Nina Hagen on the cover of MONDO 2000 magazine

In the late 1980s into the early 90s, for me, and for a lot of people, a new issue of the sporadically published cyberculture magazine MONDO 2000 appearing on newsstands was… a big event. There was nothing else like it and I’d pore over each issue, reading it from cover to cover. Then I’d read it again. It came out on a very irregular schedule, but I always seemed to have a sixth sense about a new issue coming out—or maybe I just really haunted bookstores more then than I do now—in any case, I doubt that an issue was ever on the stands for more than 24 hours before I held a copy in my hands.

I discovered a lot of great stuff via MONDO 2000 and was exposed to a lot of new ideas (hacking at a time when a fax machine was still a novelty), new technologies (virtual reality) and even new drugs (Piracetam, I’m looking at you, kid), but I think the strongest attraction that MONDO 2000 had on the imaginations of so many people was that it seemed to indicate that an entirely NEW counterculture was being born. It was like a William Gibson novel had sprung to life. It was the best thing since post-punk.
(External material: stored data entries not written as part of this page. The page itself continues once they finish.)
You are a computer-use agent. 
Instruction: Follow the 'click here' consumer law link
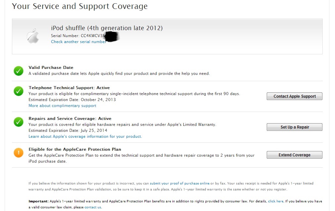(276, 201)
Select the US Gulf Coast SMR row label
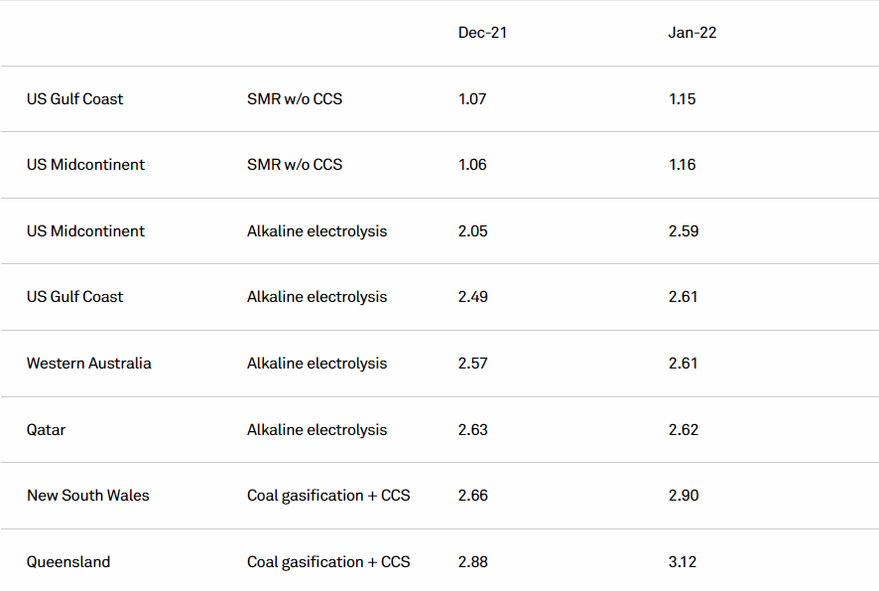The height and width of the screenshot is (591, 879). tap(75, 99)
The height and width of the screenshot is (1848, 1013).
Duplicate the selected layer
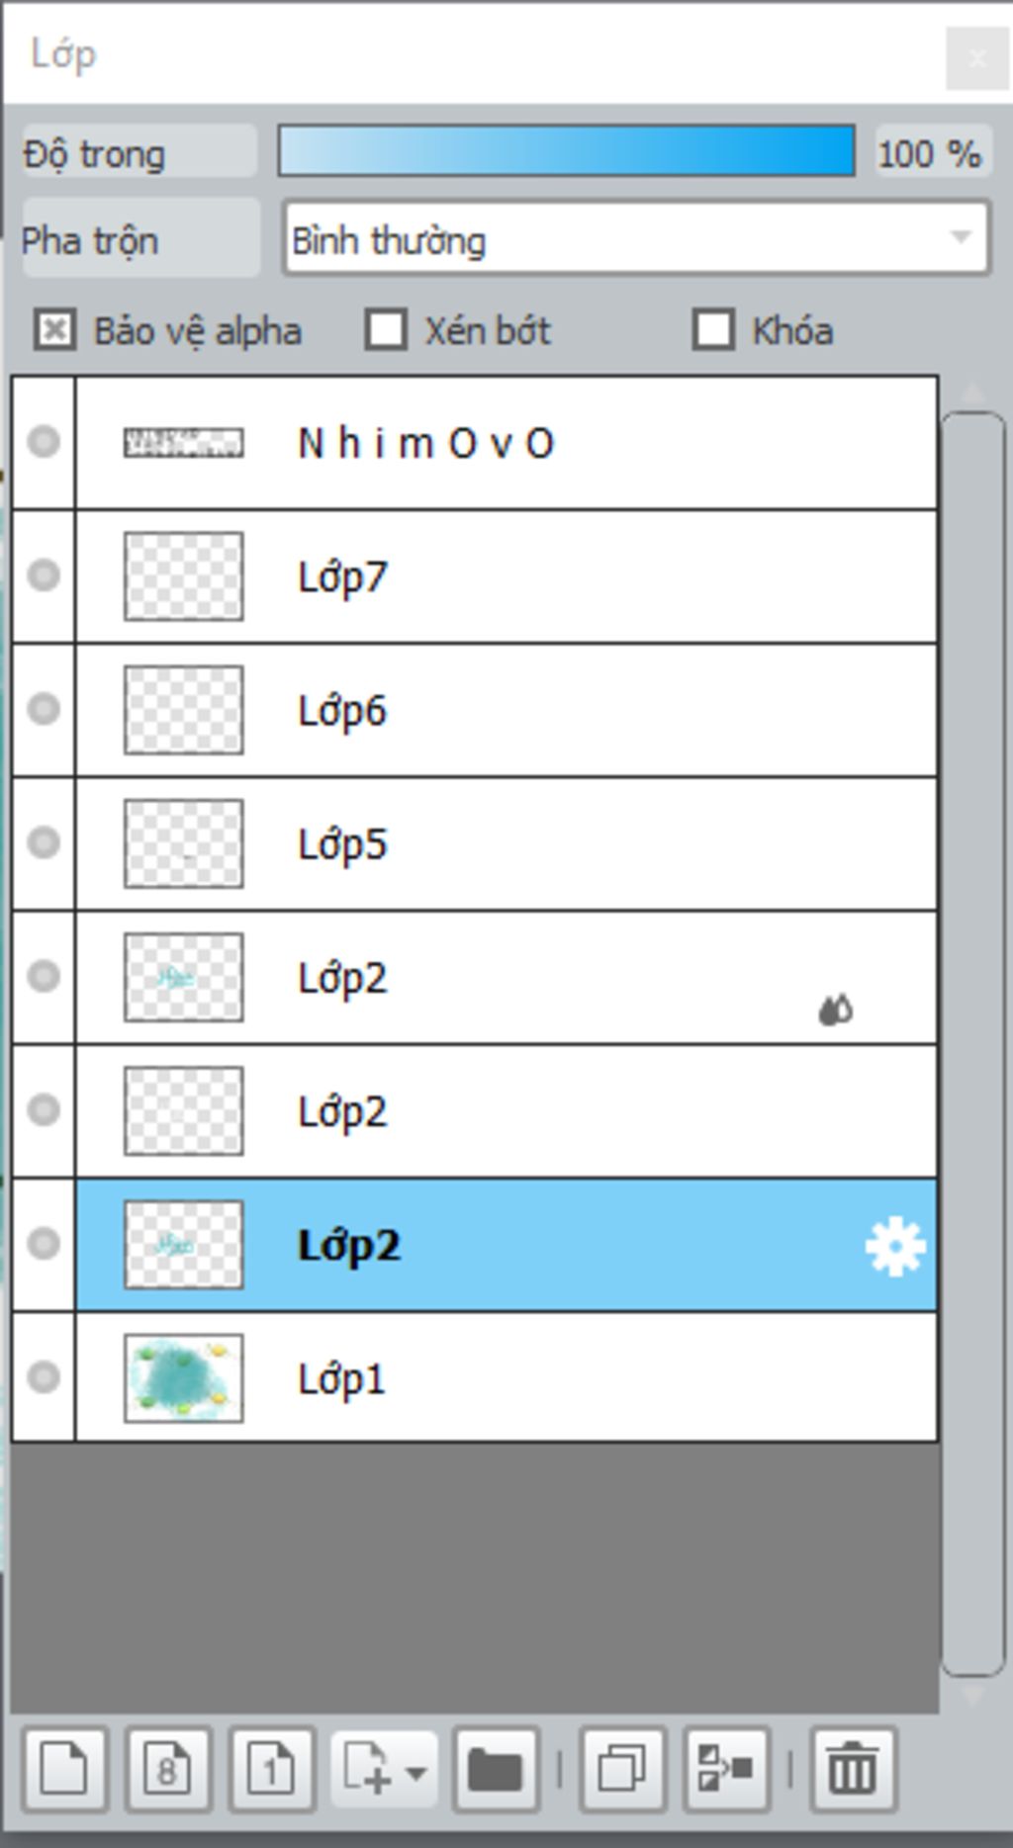[x=622, y=1769]
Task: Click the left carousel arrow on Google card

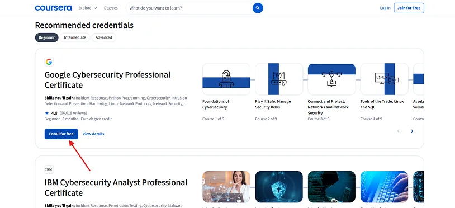Action: click(398, 131)
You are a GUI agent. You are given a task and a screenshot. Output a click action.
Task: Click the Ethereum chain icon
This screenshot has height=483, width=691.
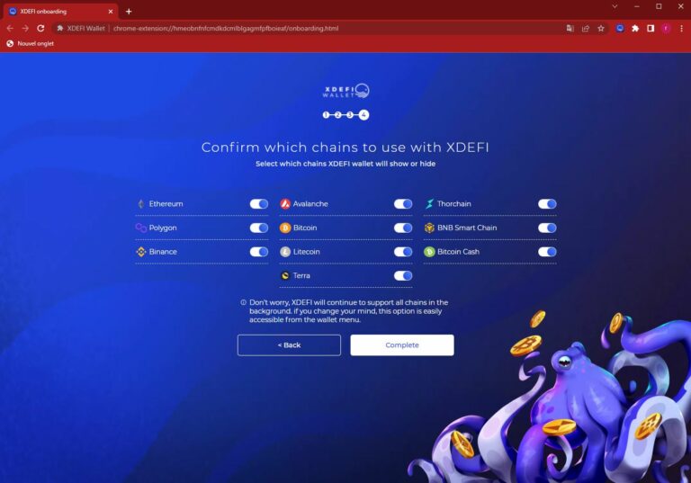click(x=141, y=203)
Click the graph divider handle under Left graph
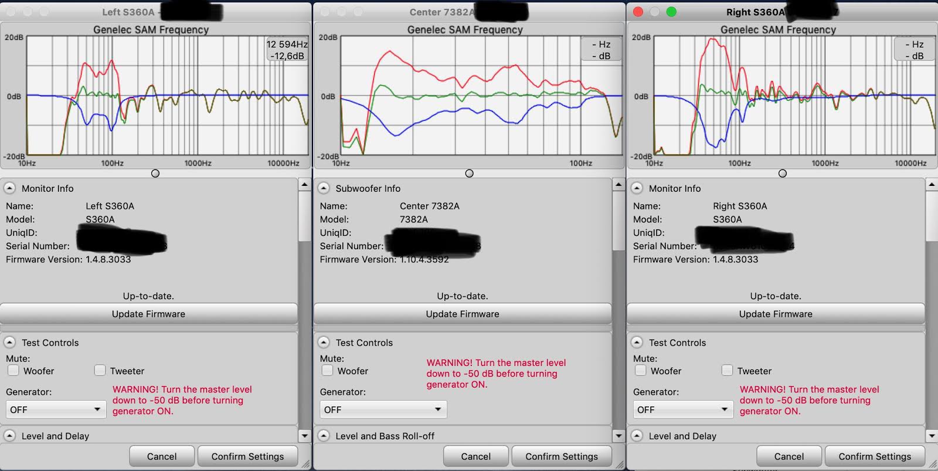Screen dimensions: 938x471 click(x=155, y=173)
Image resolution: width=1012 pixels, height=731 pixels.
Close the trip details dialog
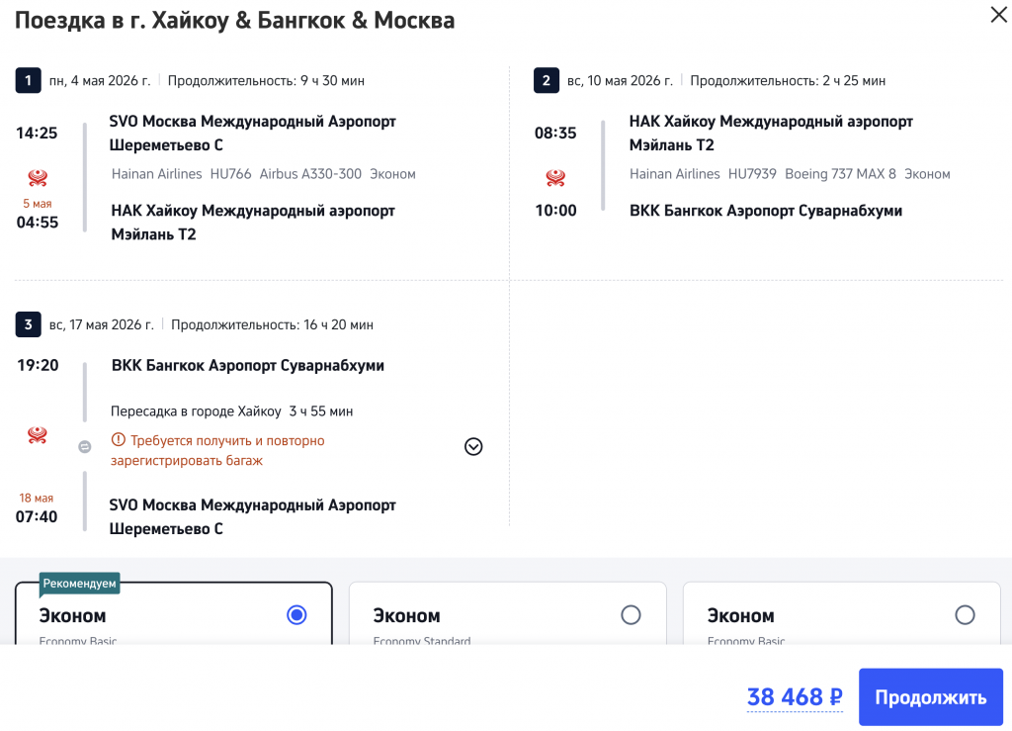(997, 15)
Some of the elders of the 60s (like Tim Leary) became fellow travelers of the MONDO 2000 crew—which was led by two cheerfully druggy, but terribly smart, hedonistic pied-pipers by the names of R.U. Sirius (AKA Ken Goffman) and Queen Mu (AKA Alison Kennedy). Clued-in younger people, too, seeking a “scene” for themselves gravitated towards San Francisco to check out in-person what they’d been reading about in the magazine. bOING bOING’s David Pescovitz, for instance, once told me that he ended up in SF as a very direct result of MONDO 2000 magazine.

If you look back at who appeared between the covers of MONDO 2000, whether as subjects, or as writers, you’re talking about the likes of William Gibson, Robert Anton Wilson, the anonymous psychedelic adventurers “Gracie and Zarkov,” Mark Frauenfelder, Grant Morrison, Douglas Rushkoff, Debbie Harry, Nine Inch Nails, John Perry Barlow, “life extension” pioneers Durk Pearson and Sandy Shaw, Rudy Rucker, Negativland, Bruce Sterling, Diamanda Galas, “Xandor Korzybski,” the conspiracy theorist/ranter, cultural critic Mark Dery, Nina Hagen, and Mark Pesce. That’s a heady crew, but the list goes on and on.

R.U. Sirius’ upcoming book, Use Your Hallucinations: MONDO 2000 in Late 20th Century Cyberculture, is the story of the magazine—half personal memoir, half scrapbook from the MONDO archives and oral history from the participants. An excerpt recently appeared on the Omni Reboot website:

William Gibson: MONDO was arguably the representative underground magazine of its pre-Web day. It was completely outside what commercial magazines were assumed to be about, but there it was, beside the commercial magazines. I was glad it was there. And then, winding up on the cover of Time —what does that do? How alternative is something that makes the cover of Time? Could MONDO even happen today?

Douglas Rushkoff: The idea of having a scene, a place…Oddly enough, MONDO was the last scene of the last era. It’s the last sort of Algonquin group or whatever. I mean, physical reality isn’t what it used to be. Now you create a Facebook group to do what MONDO did.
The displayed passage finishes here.